I wanted to tell her that it was okay to be different. That different made Charlie who he was. But she would never get it. To her, anything weird was scary or stupid. Something to roll her eyes at. If Charlie was the next Einstein, she would have told him to not be weird, to comb his hair, and to stop thinking about physics, while his father forced him to go to Vo-Tech and learn about HVAC.

“Will you tell him I called?”

“Sure. But let’s not ruin his fun, okay?”

She hung up. I wanted to kill her. I wanted to kill him, too.

“Everything okay?” Dad asked.

“Yeah,” I said. Right when I said it, I heard Charlie’s bike buzzing up the road. When he arrived, he seemed distracted and upset by something. I figured it was just Charlie being intense.

I didn’t know how to feel, wrapped around Charlie, driving up Overlook Road. While I bounced around on the back of his bike, I felt stupid for not asking him where we were going first—for allowing him to lead me, like I was some blind idiot disciple mesmerized by his coolness, like everyone else. When I talked inside the helmet, it echoed.

“Where are we going?” I asked quietly.

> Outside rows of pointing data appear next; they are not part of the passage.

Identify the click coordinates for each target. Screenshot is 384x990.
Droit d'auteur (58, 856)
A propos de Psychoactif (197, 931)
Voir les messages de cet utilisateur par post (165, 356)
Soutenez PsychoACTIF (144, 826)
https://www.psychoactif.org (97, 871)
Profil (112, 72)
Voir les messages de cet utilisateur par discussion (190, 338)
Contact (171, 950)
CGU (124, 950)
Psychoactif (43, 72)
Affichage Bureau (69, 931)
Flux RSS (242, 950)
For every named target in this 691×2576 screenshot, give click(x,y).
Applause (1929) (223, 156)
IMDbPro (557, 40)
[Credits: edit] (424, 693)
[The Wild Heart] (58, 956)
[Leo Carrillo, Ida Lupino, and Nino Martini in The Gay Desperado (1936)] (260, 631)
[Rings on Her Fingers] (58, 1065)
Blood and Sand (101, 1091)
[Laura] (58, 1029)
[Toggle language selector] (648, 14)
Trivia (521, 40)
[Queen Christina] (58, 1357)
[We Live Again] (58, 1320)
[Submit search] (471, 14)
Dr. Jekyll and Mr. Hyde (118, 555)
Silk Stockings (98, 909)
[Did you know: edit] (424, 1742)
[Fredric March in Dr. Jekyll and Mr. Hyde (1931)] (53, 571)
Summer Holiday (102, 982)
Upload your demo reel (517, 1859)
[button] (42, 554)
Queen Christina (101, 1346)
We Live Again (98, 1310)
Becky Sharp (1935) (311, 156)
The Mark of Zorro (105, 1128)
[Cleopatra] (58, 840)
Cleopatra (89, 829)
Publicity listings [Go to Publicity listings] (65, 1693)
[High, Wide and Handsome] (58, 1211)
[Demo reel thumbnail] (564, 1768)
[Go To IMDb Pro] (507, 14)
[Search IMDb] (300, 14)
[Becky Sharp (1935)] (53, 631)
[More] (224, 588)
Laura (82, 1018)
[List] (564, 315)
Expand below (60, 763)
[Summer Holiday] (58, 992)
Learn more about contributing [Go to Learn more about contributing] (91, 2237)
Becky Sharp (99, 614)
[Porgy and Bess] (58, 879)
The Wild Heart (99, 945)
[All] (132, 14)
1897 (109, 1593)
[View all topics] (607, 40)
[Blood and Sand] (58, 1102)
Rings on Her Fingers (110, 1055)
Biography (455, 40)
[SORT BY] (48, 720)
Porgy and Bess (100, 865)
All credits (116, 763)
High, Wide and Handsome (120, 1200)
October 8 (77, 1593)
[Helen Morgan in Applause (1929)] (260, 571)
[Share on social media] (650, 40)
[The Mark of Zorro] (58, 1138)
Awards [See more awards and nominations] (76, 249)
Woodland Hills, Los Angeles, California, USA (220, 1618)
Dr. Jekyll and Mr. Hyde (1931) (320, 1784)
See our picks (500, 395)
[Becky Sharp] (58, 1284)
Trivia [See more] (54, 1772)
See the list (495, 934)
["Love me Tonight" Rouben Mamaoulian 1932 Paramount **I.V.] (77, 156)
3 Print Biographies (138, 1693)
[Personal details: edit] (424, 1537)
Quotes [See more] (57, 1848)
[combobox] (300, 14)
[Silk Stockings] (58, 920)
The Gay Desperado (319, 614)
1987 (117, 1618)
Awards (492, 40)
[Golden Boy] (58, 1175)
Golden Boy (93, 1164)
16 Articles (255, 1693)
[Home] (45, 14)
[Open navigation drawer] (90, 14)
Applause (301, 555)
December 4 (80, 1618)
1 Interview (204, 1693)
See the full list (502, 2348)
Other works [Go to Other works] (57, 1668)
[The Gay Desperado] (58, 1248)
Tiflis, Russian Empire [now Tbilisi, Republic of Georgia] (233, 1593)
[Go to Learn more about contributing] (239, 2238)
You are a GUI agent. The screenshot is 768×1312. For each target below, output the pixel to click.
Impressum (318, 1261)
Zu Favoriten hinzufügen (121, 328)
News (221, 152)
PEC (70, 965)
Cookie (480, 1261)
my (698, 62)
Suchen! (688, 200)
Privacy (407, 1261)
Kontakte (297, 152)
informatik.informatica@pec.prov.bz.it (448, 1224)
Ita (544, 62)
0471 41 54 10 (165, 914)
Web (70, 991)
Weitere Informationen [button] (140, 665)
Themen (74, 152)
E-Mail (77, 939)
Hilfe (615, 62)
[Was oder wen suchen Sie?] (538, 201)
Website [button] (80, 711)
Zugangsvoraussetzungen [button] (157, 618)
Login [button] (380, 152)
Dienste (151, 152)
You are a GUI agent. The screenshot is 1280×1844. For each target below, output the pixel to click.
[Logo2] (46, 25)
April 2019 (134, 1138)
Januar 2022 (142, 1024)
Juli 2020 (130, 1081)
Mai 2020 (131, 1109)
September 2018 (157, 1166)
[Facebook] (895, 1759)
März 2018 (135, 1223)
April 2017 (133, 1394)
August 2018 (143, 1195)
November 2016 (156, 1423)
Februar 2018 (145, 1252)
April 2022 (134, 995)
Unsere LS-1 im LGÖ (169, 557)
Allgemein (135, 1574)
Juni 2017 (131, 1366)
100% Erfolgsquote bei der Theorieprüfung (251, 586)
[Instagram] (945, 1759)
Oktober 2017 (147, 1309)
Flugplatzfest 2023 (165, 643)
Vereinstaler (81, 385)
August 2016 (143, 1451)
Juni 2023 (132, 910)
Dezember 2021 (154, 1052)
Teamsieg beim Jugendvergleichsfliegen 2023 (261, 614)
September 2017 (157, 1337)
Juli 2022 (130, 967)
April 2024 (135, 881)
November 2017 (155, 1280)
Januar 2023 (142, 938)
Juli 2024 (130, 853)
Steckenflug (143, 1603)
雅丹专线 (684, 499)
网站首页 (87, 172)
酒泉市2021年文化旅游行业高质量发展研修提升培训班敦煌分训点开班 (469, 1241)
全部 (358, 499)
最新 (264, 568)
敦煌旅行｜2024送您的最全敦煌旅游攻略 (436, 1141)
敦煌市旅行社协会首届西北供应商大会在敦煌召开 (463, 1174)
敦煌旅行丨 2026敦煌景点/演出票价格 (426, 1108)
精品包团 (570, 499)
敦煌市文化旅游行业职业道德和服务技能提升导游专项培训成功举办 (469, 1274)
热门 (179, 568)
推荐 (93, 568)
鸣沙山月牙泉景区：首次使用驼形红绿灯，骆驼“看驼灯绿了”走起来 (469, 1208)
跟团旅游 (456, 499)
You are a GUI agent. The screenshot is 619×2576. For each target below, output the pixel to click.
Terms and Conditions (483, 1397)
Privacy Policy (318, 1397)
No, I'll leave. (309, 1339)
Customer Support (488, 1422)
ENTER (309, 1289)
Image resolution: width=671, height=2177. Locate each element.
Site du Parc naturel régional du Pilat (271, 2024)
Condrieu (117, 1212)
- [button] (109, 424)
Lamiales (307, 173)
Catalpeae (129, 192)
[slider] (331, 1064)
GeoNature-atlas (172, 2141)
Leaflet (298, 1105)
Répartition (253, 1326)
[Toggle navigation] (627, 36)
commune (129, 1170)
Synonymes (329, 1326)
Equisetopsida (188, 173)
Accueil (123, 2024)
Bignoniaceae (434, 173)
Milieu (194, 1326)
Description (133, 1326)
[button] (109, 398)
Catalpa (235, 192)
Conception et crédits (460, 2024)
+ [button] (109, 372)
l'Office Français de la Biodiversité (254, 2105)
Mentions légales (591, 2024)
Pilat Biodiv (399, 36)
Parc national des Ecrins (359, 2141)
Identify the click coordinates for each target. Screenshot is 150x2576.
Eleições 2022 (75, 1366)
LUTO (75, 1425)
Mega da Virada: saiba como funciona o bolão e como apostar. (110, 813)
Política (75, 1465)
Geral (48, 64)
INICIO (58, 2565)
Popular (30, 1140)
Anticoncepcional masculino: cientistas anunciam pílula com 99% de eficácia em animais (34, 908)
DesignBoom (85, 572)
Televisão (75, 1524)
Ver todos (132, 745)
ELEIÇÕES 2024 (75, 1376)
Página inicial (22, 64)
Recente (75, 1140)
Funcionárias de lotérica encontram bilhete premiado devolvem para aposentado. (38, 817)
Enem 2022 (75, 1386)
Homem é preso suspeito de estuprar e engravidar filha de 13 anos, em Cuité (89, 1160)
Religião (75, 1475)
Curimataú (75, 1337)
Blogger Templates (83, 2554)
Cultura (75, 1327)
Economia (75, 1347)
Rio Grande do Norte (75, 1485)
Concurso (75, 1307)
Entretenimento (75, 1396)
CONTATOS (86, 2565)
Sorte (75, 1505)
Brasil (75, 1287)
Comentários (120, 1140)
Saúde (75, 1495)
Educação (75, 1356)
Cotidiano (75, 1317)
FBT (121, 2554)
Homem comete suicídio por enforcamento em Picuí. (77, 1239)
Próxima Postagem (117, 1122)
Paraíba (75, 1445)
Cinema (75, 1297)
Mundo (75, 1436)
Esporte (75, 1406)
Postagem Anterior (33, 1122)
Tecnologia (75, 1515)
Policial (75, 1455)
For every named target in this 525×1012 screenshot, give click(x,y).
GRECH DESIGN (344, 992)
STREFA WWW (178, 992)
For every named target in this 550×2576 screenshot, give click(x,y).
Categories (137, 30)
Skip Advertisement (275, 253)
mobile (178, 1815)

And the echo asked, “Where are we going?”

He took the left toward the pagoda and carefully maneuvered around the S curves until we came to the straight part in the road, about a hundred yards from the parking area. He took his hand from the handlebars and patted my right knee. Because he was slowing down, I took this to mean that our first stop was the pagoda, which I thought was pretty romantic.